- **What the task requires**:
Output, exactly as written, the lines below from the one that has "Given: Click the Show All grid button" through the one that has "Given: Insert a"; nothing else, and no pictures.

- **The data**:

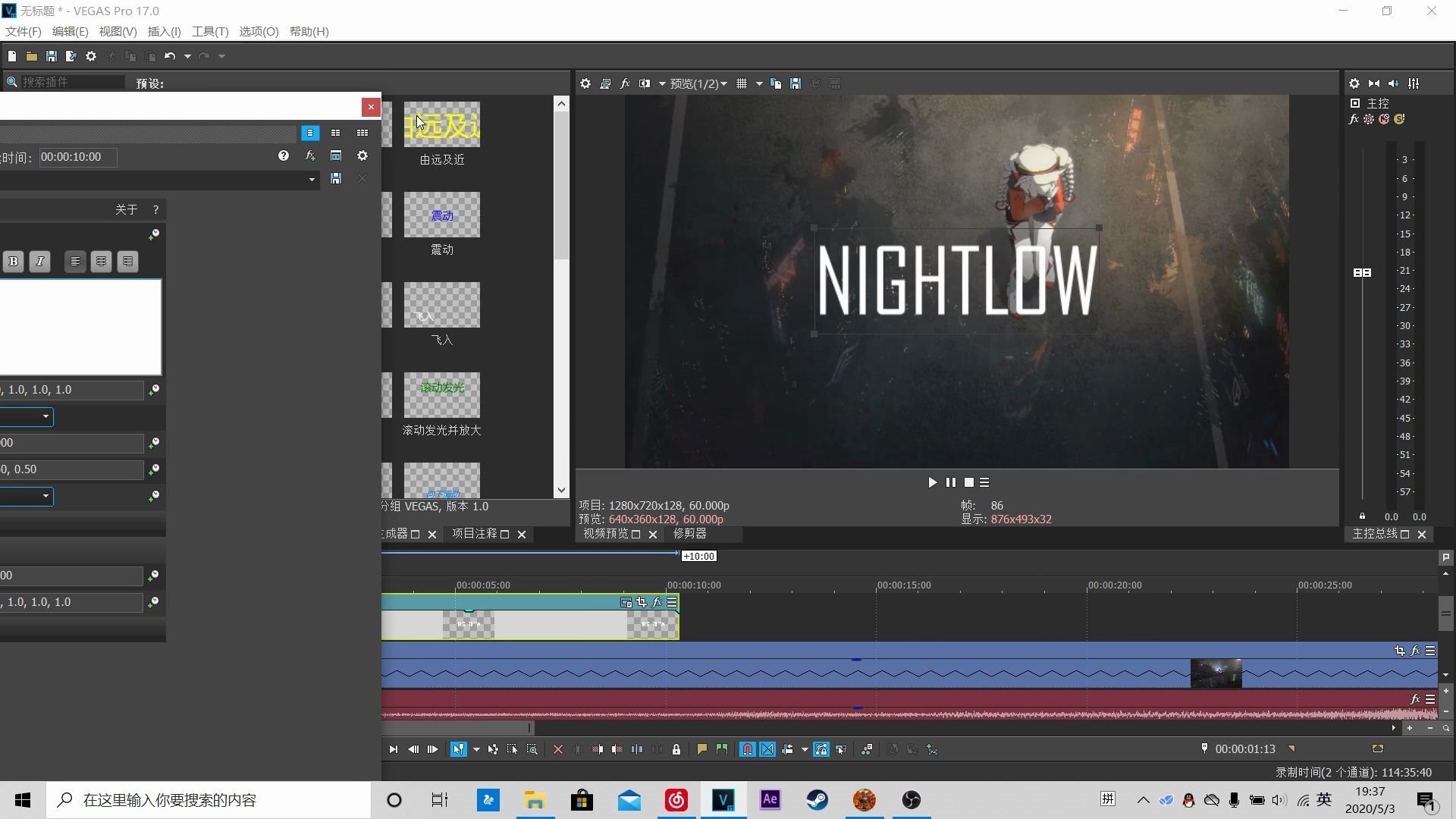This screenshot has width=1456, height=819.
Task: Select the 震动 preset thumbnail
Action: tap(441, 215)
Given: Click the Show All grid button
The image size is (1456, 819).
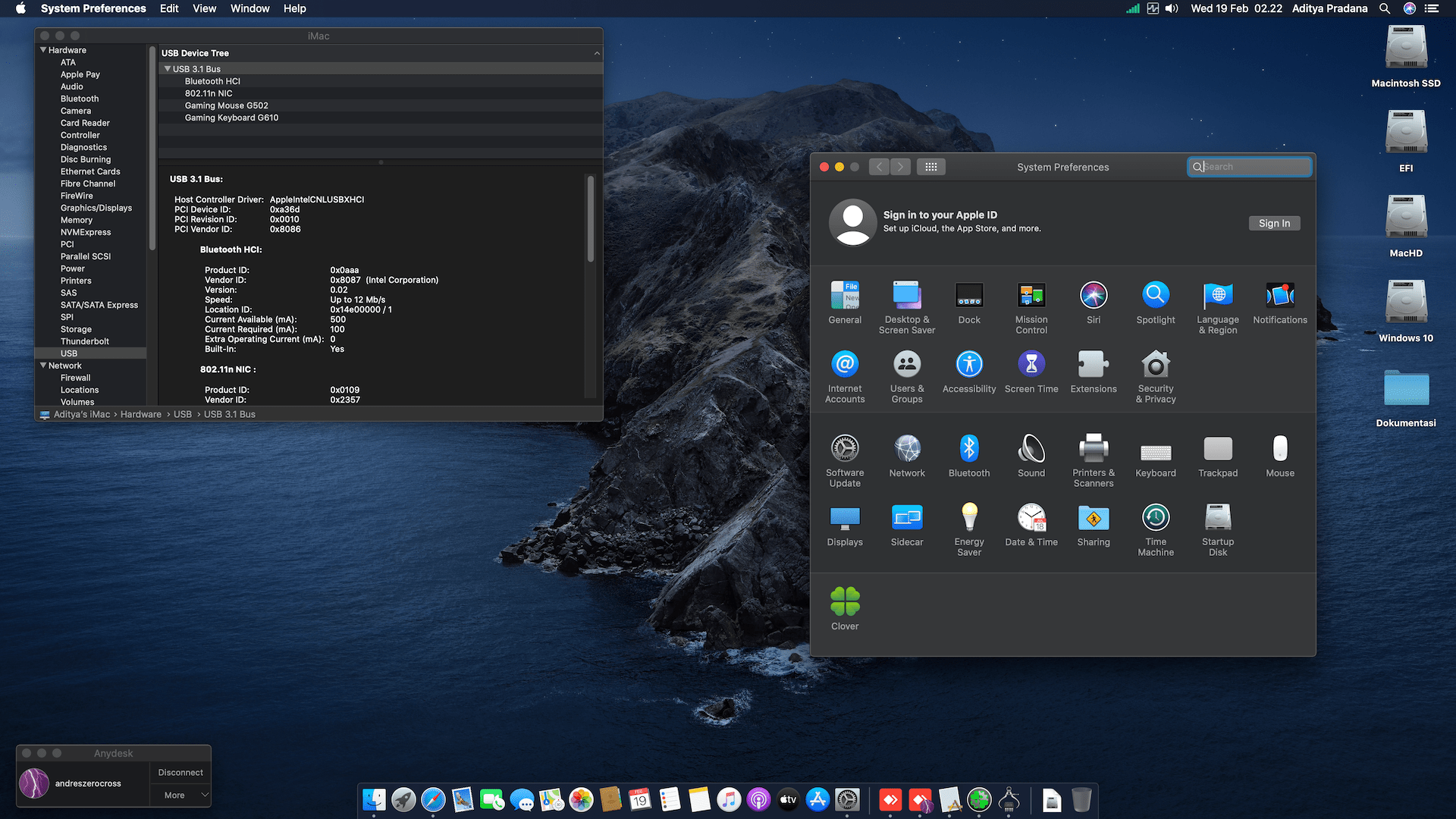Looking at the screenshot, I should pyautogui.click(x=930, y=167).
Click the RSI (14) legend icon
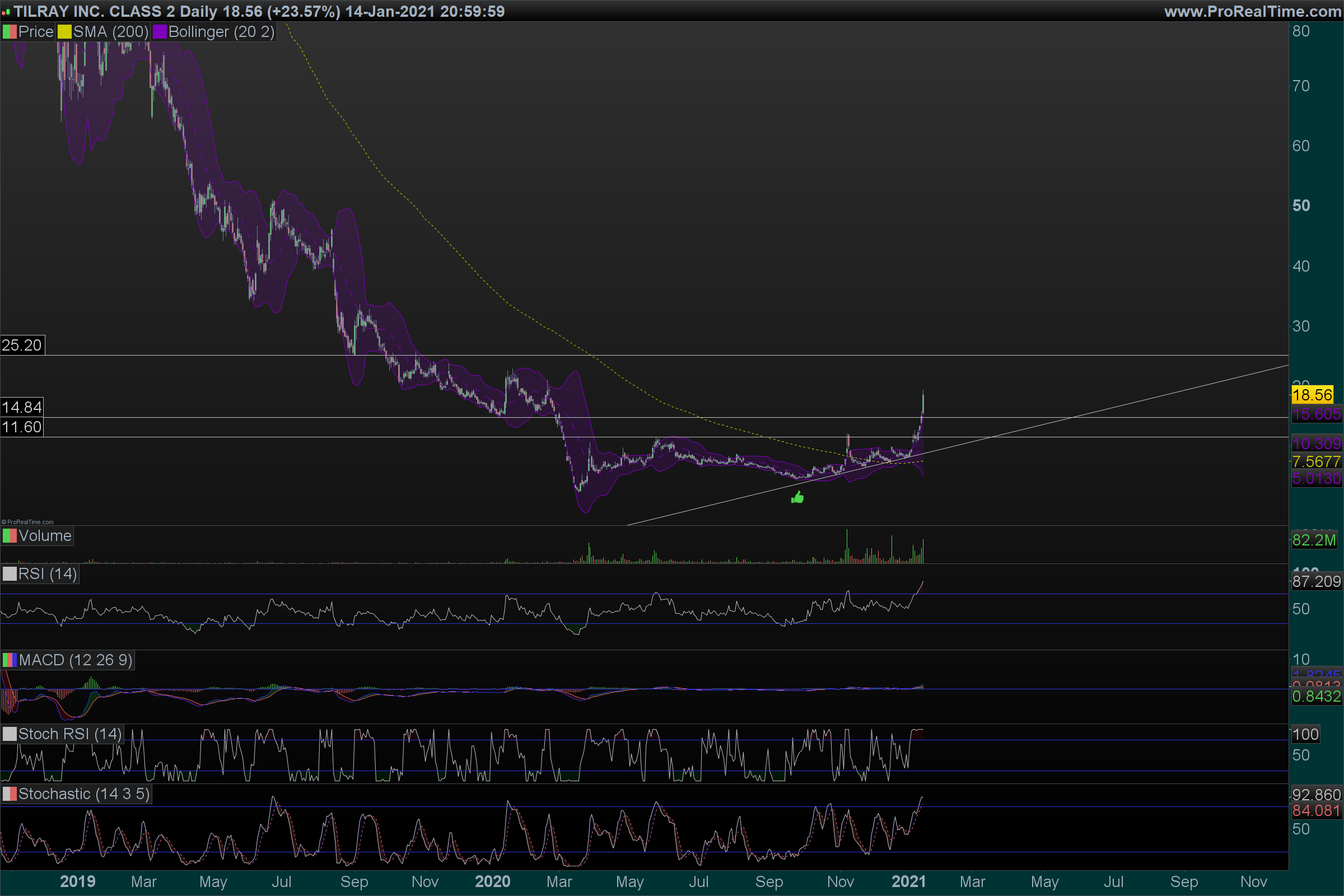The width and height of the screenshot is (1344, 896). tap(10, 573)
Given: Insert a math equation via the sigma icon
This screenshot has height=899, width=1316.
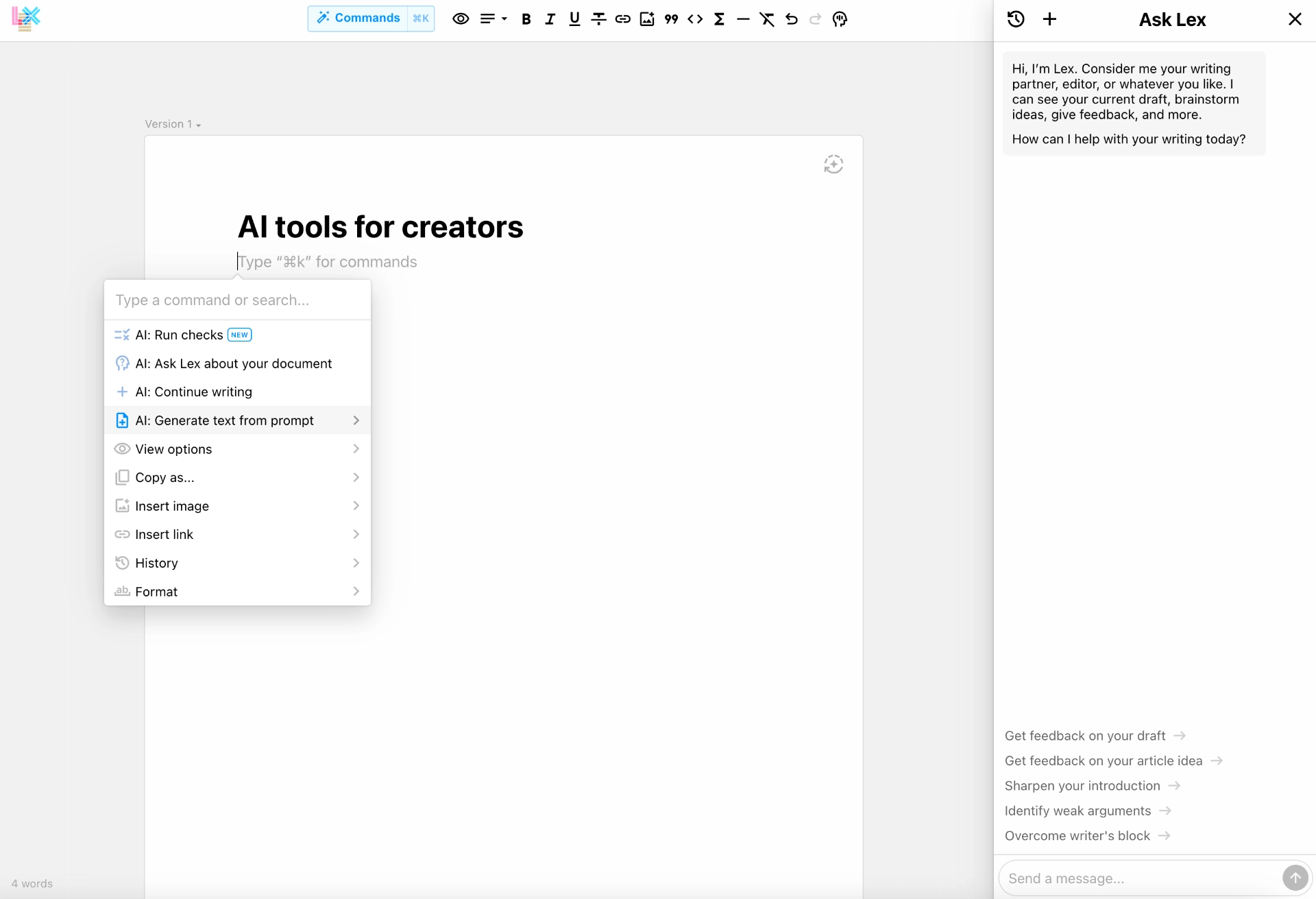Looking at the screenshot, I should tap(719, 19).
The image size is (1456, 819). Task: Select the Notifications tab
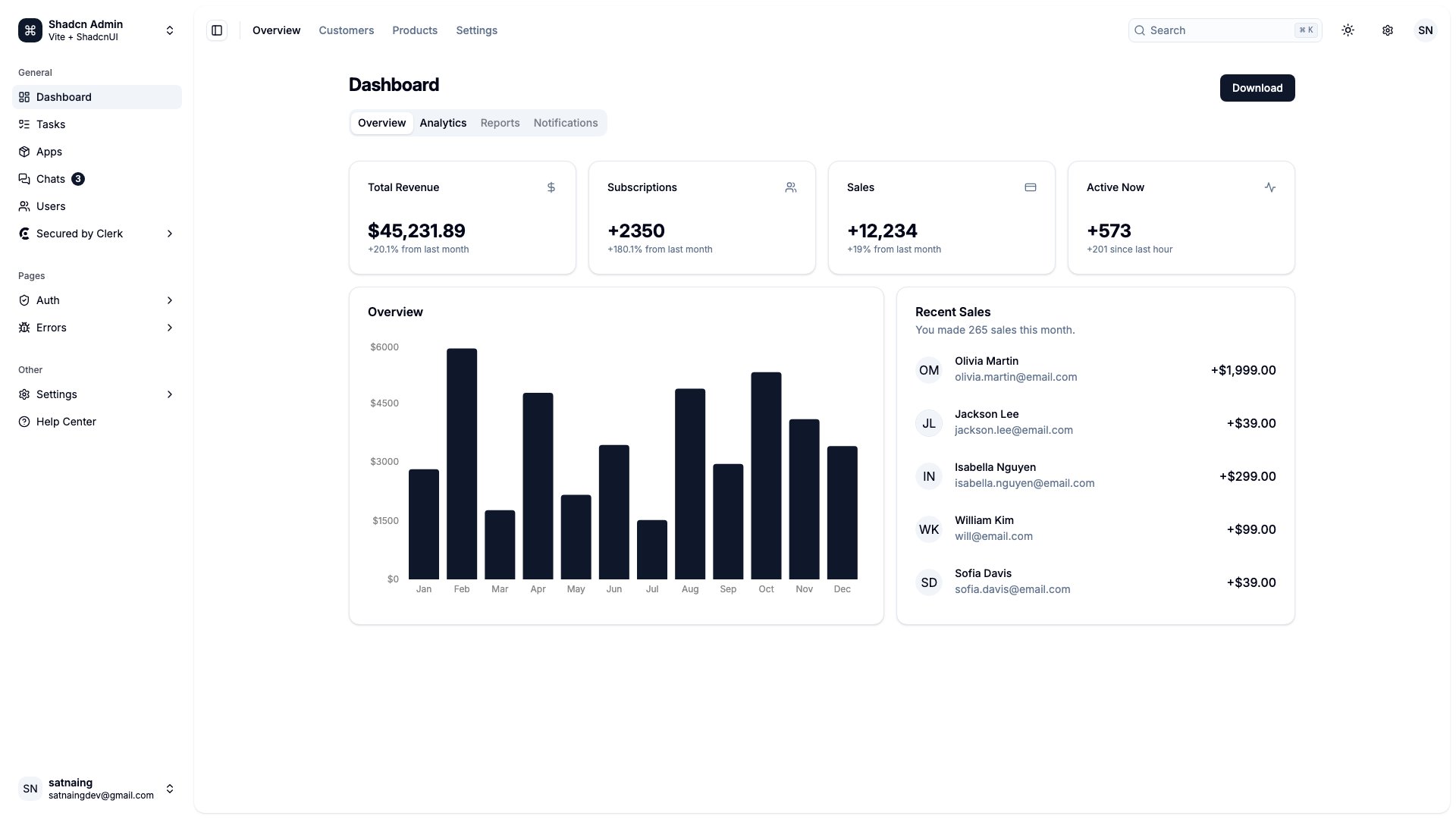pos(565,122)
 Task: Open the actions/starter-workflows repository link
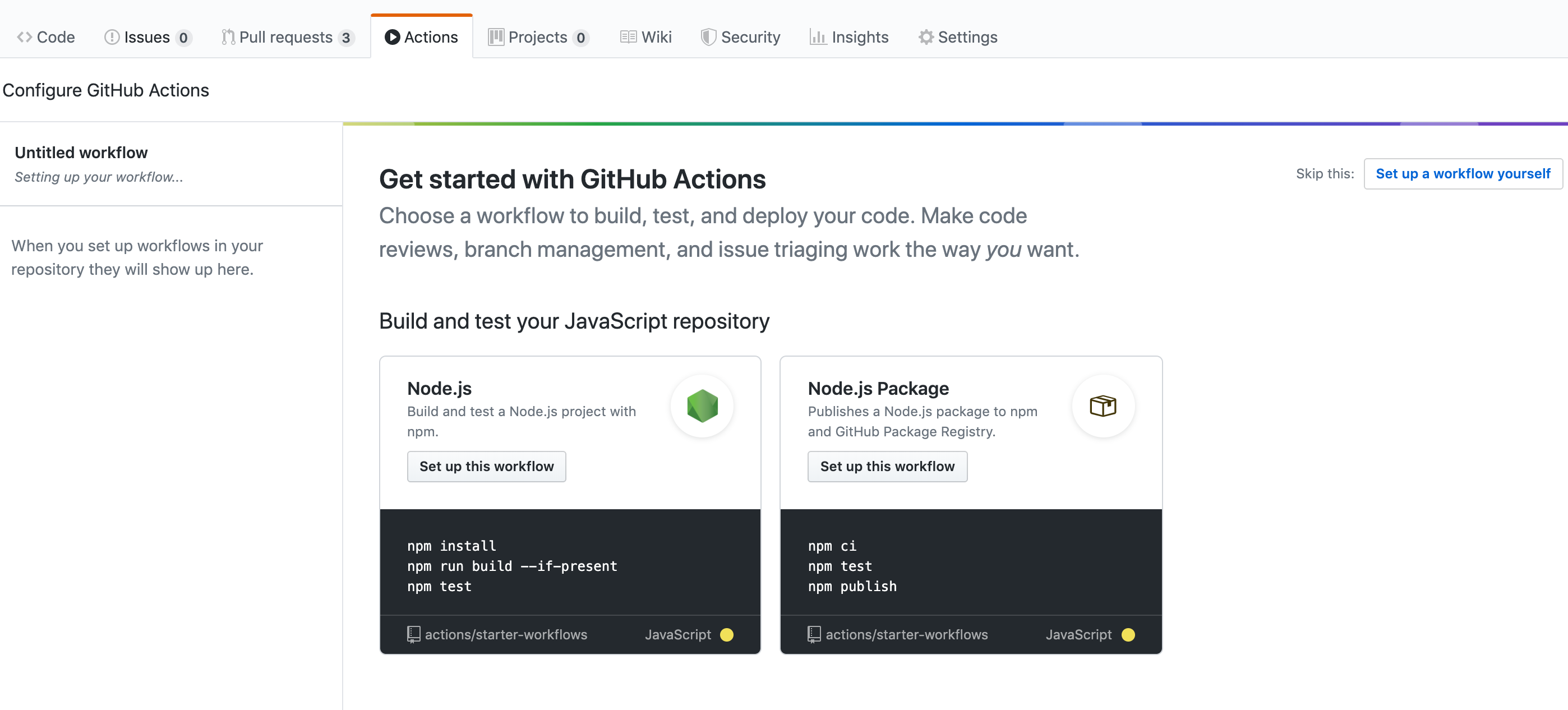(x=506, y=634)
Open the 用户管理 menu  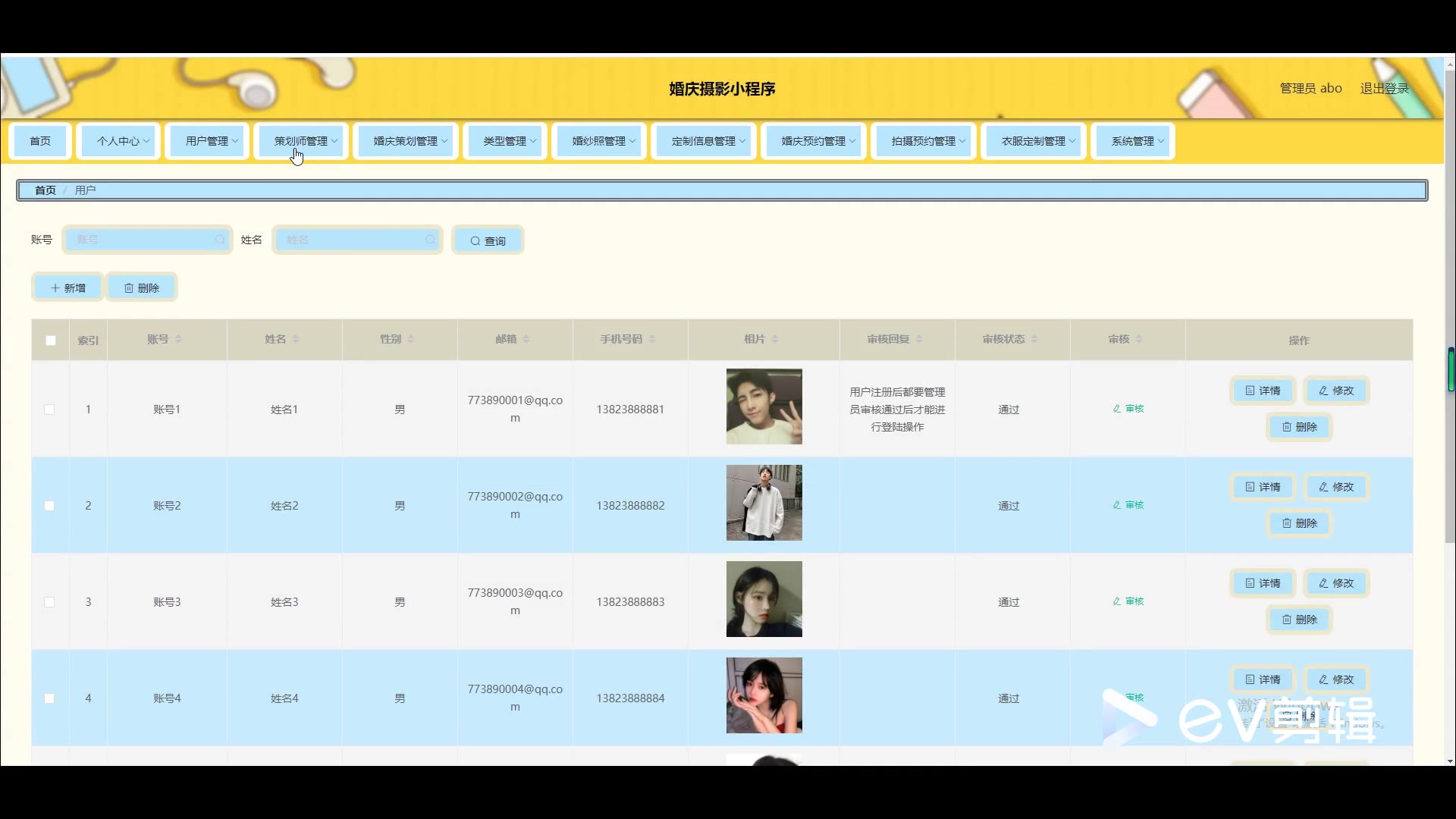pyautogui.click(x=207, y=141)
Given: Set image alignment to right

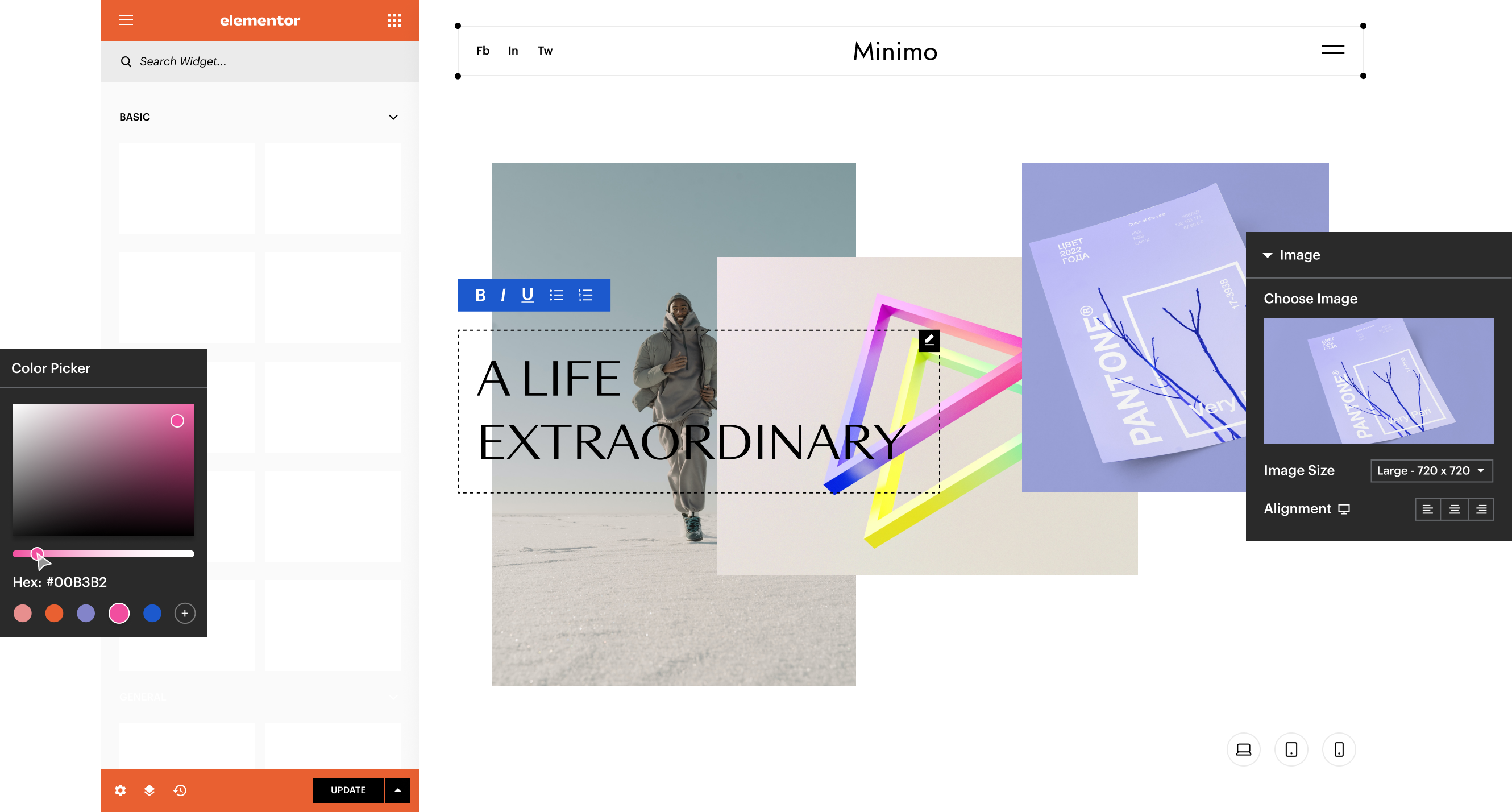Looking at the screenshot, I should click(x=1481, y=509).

- **Result of this exercise**:
Given: Click the Show All grid button
The image size is (1456, 819).
Looking at the screenshot, I should pyautogui.click(x=930, y=167).
Click the RSI (14) legend icon
The width and height of the screenshot is (1344, 896). tap(10, 573)
Given: Insert a math equation via the sigma icon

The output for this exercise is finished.